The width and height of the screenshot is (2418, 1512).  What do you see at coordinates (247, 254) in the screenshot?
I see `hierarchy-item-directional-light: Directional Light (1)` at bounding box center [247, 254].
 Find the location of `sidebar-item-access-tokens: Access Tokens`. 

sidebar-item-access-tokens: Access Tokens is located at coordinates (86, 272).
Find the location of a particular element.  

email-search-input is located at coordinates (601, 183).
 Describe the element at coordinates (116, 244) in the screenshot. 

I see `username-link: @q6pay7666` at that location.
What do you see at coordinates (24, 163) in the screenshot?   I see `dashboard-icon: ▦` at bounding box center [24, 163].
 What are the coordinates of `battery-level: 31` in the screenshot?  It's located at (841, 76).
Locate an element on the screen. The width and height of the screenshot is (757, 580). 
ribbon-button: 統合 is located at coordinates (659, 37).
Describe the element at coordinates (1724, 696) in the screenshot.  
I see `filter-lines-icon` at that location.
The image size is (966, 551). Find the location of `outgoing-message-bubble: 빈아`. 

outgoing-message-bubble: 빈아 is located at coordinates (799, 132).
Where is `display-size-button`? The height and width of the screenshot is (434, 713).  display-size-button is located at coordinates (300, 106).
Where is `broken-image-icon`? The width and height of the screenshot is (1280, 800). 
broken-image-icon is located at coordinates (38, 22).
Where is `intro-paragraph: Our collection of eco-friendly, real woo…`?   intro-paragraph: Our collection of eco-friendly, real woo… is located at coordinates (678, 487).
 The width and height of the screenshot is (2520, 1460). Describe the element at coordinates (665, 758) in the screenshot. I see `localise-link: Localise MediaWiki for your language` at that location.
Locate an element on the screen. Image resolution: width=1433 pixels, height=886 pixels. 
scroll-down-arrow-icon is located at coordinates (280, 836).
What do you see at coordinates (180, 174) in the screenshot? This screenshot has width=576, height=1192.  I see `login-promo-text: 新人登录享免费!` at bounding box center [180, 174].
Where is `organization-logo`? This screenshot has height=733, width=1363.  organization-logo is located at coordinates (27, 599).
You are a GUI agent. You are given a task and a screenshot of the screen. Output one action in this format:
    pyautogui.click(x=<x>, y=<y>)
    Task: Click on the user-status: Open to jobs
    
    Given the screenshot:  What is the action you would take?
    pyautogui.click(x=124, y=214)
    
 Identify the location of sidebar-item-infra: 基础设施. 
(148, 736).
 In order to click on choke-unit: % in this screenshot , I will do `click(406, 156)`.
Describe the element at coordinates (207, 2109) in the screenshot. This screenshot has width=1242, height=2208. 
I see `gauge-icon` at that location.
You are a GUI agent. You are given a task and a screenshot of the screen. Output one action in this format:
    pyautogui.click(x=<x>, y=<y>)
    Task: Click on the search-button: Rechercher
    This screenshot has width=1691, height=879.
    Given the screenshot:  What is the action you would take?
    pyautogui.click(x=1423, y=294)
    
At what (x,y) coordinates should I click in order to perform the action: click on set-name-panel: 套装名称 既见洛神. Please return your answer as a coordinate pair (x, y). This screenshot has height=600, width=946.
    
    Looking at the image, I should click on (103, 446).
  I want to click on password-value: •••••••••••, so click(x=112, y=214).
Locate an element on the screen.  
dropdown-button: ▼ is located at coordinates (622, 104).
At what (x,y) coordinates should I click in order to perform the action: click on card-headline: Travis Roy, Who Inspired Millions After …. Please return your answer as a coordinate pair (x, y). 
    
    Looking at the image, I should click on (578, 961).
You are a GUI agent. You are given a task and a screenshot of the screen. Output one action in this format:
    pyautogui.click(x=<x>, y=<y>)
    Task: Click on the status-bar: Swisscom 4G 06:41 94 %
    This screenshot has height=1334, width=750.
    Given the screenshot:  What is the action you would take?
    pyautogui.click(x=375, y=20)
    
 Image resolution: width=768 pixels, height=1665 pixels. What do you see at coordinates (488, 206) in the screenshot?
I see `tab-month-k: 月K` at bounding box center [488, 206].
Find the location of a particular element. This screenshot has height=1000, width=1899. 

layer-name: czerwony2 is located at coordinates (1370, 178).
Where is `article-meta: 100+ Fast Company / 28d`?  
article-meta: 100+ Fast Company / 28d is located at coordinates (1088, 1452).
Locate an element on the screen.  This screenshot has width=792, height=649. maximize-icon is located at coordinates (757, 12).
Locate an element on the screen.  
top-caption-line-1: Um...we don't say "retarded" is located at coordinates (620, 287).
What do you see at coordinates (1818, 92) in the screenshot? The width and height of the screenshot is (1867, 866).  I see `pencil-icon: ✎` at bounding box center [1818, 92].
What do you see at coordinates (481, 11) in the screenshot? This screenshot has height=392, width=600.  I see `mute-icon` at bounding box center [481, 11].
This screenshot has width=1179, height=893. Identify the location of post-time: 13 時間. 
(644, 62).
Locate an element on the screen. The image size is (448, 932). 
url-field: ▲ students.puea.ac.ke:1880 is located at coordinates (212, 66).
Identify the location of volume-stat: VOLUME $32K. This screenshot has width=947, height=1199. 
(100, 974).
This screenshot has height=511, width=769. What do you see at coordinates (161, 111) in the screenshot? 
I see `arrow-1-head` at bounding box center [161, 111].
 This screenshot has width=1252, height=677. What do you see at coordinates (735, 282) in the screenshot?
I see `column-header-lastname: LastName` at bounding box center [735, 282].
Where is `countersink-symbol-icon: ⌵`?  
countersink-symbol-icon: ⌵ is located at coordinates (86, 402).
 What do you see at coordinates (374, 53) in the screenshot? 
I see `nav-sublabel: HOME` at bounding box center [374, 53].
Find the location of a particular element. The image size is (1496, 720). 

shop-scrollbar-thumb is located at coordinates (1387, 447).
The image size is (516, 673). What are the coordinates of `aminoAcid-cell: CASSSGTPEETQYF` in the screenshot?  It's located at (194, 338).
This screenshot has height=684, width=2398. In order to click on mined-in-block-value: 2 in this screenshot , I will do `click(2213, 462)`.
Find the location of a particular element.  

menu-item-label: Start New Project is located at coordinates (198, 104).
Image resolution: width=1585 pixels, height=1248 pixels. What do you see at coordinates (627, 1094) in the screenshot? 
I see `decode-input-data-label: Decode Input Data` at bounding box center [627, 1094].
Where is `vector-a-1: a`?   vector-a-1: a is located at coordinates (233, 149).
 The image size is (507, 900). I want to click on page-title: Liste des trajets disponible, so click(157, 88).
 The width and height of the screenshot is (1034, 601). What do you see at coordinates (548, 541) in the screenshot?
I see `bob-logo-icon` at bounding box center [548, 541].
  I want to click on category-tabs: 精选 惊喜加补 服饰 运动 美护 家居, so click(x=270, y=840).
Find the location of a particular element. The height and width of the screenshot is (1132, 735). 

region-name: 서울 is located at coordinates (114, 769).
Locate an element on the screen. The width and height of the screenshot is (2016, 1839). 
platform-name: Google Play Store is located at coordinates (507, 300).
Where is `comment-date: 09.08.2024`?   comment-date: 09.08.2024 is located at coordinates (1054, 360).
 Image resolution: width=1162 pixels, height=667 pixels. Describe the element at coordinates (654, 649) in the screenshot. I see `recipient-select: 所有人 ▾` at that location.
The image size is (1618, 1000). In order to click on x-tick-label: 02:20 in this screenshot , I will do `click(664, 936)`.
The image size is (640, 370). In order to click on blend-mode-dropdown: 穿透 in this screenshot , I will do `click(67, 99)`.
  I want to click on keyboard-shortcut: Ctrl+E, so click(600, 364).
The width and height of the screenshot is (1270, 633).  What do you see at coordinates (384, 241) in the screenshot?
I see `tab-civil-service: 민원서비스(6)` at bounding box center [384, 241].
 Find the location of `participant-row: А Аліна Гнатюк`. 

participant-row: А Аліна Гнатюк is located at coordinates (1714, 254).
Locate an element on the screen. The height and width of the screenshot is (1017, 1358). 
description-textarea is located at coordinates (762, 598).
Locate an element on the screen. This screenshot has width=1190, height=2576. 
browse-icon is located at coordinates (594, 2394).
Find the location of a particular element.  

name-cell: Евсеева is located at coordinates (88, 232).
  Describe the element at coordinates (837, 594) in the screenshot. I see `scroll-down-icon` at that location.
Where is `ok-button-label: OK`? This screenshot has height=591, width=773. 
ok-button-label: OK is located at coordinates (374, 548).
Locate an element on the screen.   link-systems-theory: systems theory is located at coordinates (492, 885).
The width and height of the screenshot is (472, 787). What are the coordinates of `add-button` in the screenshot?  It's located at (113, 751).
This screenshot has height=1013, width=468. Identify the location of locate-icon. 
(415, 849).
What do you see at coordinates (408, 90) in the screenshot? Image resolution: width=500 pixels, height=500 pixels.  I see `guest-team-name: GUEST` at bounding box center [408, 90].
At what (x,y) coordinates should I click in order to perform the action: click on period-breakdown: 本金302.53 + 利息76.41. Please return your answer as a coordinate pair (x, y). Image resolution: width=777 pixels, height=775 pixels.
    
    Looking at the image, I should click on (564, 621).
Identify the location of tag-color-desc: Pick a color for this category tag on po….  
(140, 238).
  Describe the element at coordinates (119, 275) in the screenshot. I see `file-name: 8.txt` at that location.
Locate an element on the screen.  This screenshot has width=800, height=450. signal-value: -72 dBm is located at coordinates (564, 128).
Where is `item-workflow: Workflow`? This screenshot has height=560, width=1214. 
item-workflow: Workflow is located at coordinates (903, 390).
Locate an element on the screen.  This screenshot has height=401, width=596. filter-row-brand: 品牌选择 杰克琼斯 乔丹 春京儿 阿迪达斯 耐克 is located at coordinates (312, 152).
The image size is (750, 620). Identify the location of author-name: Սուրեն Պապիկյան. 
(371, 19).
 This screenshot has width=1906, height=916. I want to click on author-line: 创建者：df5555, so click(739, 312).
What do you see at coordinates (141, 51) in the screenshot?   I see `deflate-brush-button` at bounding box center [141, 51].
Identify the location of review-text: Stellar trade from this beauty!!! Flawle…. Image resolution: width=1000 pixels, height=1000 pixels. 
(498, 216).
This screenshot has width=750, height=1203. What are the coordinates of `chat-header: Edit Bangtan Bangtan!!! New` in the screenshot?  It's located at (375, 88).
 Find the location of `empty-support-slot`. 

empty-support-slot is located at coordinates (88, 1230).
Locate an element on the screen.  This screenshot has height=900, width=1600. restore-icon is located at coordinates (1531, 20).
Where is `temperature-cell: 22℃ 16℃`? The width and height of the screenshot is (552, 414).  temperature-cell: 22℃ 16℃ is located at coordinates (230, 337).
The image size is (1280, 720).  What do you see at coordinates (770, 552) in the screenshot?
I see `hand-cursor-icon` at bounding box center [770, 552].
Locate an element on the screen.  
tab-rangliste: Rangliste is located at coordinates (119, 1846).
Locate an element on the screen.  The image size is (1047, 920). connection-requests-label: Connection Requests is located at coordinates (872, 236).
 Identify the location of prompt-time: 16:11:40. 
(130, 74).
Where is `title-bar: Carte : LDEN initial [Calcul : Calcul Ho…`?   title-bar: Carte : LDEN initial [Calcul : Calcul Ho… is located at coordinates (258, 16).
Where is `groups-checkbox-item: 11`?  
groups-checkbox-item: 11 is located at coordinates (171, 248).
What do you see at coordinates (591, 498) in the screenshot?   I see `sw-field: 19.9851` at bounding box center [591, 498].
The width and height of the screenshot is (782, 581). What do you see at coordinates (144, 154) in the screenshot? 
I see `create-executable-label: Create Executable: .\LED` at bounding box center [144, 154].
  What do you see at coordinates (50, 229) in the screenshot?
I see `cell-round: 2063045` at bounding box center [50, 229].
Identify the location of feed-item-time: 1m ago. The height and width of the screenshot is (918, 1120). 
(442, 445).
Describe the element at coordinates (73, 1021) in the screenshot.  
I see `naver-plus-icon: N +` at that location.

————————

- [任务说明] 请重写以下部分：自包含“Identify the location of prompt-time: 16:11:40.”的一行起，至包含“groups-checkbox-item: 11 is”的一行止，首尾两行均包括在内。将其中的“Identify”替换为“Find”，其余内容一律不变，仅给出这一部分。

- [作答区]
 Find the location of prompt-time: 16:11:40. 
(130, 74).
Where is `title-bar: Carte : LDEN initial [Calcul : Calcul Ho…`?   title-bar: Carte : LDEN initial [Calcul : Calcul Ho… is located at coordinates (258, 16).
Where is `groups-checkbox-item: 11`?  
groups-checkbox-item: 11 is located at coordinates (171, 248).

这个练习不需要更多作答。